Bitcoin & Debifi Snapshot (June 2026)
Closing the month on June 30th, Bitcoin traded at 58 545 $, marking a significant decrease of roughly -20,5% from its June 1st opening price of 73 622 $. This marks a new low for the bear market that began last October, dropping 3% below the 60K floor established on February 6th. This ongoing downturn confirms that the current market behavior aligns almost perfectly with the historical continuity of previous cycles.
Regarding Debifi's lending metrics, the average Annual Percentage Rate (APR) is now back in double digits at 10.28%. This marks the first increase since the beginning of the bear market, indicating a growing demand for loans among Bitcoiners as we approach deep value territory.
Meanwhile, the average Loan-to-Value (LTV) ratio experienced only a slight uptick, settling at an average of 68.4%. Even though Bitcoin's price dropped by more than 20%, the LTV only increased by 3%. This demonstrates that our users are closely monitoring their positions and actively compensating for the weakness of their collateral. Furthermore, we are observing an extension in loan durations, with the average term reaching 13.48 months, a new record for our platform.
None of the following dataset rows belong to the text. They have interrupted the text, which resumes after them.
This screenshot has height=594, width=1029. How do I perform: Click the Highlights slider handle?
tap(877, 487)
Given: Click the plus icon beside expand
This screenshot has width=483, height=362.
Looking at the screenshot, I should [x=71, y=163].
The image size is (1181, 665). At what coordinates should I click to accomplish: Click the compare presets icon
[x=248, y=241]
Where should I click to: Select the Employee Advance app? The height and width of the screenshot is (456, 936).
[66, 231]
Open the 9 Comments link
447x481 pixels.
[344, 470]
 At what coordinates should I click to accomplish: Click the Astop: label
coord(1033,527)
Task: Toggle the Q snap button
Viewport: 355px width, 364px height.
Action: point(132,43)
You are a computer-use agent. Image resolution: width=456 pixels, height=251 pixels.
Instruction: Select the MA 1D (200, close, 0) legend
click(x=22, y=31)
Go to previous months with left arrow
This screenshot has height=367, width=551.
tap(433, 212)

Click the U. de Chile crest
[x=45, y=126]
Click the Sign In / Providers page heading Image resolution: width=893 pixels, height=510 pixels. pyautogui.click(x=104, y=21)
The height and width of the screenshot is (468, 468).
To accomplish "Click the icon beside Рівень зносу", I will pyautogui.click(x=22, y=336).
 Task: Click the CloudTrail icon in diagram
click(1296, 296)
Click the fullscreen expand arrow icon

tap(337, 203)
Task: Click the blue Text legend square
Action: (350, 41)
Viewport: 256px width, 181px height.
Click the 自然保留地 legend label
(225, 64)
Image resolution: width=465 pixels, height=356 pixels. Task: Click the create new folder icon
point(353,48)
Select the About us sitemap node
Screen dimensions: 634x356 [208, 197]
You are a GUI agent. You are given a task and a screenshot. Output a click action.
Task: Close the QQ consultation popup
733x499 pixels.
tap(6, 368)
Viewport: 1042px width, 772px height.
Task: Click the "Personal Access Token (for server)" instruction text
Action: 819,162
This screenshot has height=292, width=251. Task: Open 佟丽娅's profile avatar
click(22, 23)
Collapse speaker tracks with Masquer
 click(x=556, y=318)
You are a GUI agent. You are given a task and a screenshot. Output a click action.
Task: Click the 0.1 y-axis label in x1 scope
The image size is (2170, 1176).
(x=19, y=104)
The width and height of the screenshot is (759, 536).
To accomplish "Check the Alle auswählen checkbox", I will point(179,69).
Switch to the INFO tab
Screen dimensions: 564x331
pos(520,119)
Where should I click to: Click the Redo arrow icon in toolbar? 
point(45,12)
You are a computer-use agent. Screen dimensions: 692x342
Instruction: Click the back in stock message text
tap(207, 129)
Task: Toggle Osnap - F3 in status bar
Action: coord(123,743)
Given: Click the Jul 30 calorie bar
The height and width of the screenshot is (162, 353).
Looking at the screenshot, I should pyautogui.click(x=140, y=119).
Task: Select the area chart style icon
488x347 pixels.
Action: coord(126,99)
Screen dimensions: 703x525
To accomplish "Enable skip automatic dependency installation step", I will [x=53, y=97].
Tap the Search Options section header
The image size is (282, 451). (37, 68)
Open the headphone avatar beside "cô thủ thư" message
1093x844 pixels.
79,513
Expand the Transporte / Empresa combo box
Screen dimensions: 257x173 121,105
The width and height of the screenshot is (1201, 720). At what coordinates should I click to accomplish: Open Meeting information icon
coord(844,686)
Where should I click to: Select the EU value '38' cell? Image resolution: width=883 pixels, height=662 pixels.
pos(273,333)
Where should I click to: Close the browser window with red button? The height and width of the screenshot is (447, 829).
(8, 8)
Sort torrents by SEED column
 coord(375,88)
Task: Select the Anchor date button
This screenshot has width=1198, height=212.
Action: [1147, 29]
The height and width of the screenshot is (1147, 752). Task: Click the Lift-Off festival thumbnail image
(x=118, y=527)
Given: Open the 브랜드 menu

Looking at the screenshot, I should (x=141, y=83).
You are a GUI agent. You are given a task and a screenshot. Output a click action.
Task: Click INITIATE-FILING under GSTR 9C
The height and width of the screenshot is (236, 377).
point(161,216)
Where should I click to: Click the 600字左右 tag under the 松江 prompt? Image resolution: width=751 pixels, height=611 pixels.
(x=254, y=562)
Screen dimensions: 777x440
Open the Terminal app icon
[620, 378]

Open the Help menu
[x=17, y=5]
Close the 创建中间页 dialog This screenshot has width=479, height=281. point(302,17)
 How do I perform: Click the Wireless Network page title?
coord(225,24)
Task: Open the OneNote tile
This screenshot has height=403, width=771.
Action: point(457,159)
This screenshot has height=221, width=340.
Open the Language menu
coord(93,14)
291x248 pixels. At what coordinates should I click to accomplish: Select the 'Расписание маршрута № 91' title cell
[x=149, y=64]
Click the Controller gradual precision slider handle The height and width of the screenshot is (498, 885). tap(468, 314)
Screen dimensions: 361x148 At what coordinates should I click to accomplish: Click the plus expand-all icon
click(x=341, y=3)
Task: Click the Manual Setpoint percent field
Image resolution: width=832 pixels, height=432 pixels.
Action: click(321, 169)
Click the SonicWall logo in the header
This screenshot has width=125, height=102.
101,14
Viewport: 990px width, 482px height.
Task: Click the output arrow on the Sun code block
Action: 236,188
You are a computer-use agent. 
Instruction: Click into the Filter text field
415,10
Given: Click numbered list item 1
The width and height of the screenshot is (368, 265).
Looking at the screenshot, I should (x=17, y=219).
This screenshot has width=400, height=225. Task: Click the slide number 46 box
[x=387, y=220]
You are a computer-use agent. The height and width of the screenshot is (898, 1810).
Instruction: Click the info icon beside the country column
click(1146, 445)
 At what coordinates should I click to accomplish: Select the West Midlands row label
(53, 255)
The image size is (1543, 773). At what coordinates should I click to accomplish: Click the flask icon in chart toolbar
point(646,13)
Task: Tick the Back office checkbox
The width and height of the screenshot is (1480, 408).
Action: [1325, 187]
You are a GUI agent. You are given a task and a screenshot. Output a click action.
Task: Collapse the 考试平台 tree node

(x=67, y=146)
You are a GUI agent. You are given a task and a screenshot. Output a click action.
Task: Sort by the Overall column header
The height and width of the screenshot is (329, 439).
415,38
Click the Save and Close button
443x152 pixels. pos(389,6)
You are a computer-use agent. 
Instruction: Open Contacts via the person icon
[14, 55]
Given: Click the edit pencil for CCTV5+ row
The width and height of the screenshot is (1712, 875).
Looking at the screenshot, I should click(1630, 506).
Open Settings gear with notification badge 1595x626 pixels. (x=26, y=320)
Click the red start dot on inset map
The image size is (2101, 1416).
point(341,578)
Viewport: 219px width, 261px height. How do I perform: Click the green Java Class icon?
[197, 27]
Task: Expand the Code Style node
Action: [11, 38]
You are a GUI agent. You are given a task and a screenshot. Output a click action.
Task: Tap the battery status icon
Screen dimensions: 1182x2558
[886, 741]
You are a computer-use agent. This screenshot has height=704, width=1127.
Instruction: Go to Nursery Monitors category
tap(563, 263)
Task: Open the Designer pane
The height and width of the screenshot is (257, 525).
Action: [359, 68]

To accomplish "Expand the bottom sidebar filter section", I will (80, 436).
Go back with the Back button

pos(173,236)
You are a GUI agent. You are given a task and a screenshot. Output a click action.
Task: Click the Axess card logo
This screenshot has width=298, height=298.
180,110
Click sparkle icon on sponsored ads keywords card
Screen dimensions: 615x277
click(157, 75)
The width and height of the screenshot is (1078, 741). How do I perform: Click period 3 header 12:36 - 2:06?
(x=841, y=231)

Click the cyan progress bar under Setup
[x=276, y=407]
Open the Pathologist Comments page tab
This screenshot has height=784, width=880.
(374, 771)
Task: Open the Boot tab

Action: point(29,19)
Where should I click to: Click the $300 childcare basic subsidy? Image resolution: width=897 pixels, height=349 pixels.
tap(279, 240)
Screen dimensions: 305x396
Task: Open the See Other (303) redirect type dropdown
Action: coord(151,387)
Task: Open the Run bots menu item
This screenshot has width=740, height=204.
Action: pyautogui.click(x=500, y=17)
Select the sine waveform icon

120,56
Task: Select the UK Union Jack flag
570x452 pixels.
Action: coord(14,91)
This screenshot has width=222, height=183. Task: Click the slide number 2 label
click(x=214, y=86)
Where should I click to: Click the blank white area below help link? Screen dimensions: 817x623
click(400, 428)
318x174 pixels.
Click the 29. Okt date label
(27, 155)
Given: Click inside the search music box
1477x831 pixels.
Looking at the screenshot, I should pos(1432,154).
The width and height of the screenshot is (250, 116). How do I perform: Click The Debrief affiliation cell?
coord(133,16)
Sources : Debifi open loan offers & Tradingview
June 2026 Overview
Following the failed attempt to reignite the bull market in early May, June marked another step down into bear territory. The 200-week moving average was tested multiple times before finally giving way on June 23rd, and the price has now settled below this crucial indicator.
It is worth noting that this same level was breached in mid-June 2022, coinciding with the announcement that Celsius was freezing withdrawals and began its collapse, occurring at the exact same point in the timing of the previous cycle. The repetition of Bitcoin's price history is striking, especially given how drastically different the fundamental landscape is today.
Indeed, despite improved regulatory conditions, resilient liquidity (with Bitcoin continuing to process between $30 billion and $50 billion in daily transaction volume), and major announcements from institutional players, Bitcoin is enduring a downturn that mirrors the drops previously triggered by major industry bankruptcies.
The Celsius bankruptcy in 2022 is particularly interesting because it established exactly what this lending sector was not meant to become. This bankruptcy acted as a wake-up call for the community, serving as a brutal reminder of the fundamental Bitcoin adage: "Not your keys, not your coins."
Whereas Celsius viewed its clients' collateral as capital to be risked on the markets for its own profit, Debifi adopts a philosophy aligned with the primary ethos of Bitcoin: transparency and security above all:
- The absence of rehypothecation: Unlike Celsius, the collateral deposited on Debifi is never lent to third parties, nor is it invested in protocols to generate yield. The Bitcoin stays on-chain, serving strictly as collateral for the contracted loan.
- Collateral transparency: The model of a Bitcoin-native platform moves away from the black box approach. Users must have absolute certainty that their funds are actually there. The collateral does not move and is not diluted in the company's speculative bets.
- The integration of collaborative security: This approach is rooted in the respect for ownership. The user is no longer held hostage by the opacity of a fraudulent balance sheet. They can monitor their loan (as shown by the careful tracking of your LTV) without fearing their collateral will evaporate due to the platform's mismanagement.
In short, the collapse of Celsius has vindicated our model, proving that Bitcoin-backed lending should never compromise the security of the world's most valuable asset.
It is no coincidence that we are seeing a surge in loan requests on our platform. Bitcoiners who remain true to these core principles are seizing the opportunity of this bear market to unlock their Bitcoin's full potential and plan for the long term.
Starting this month, we are making this long-term vision even more accessible by allowing our clients to renegotiate their contract terms. When your loan reaches maturity, you are no longer forced to close it and open a new one. Instead, you now have the flexibility to renegotiate a new timeframe at any point.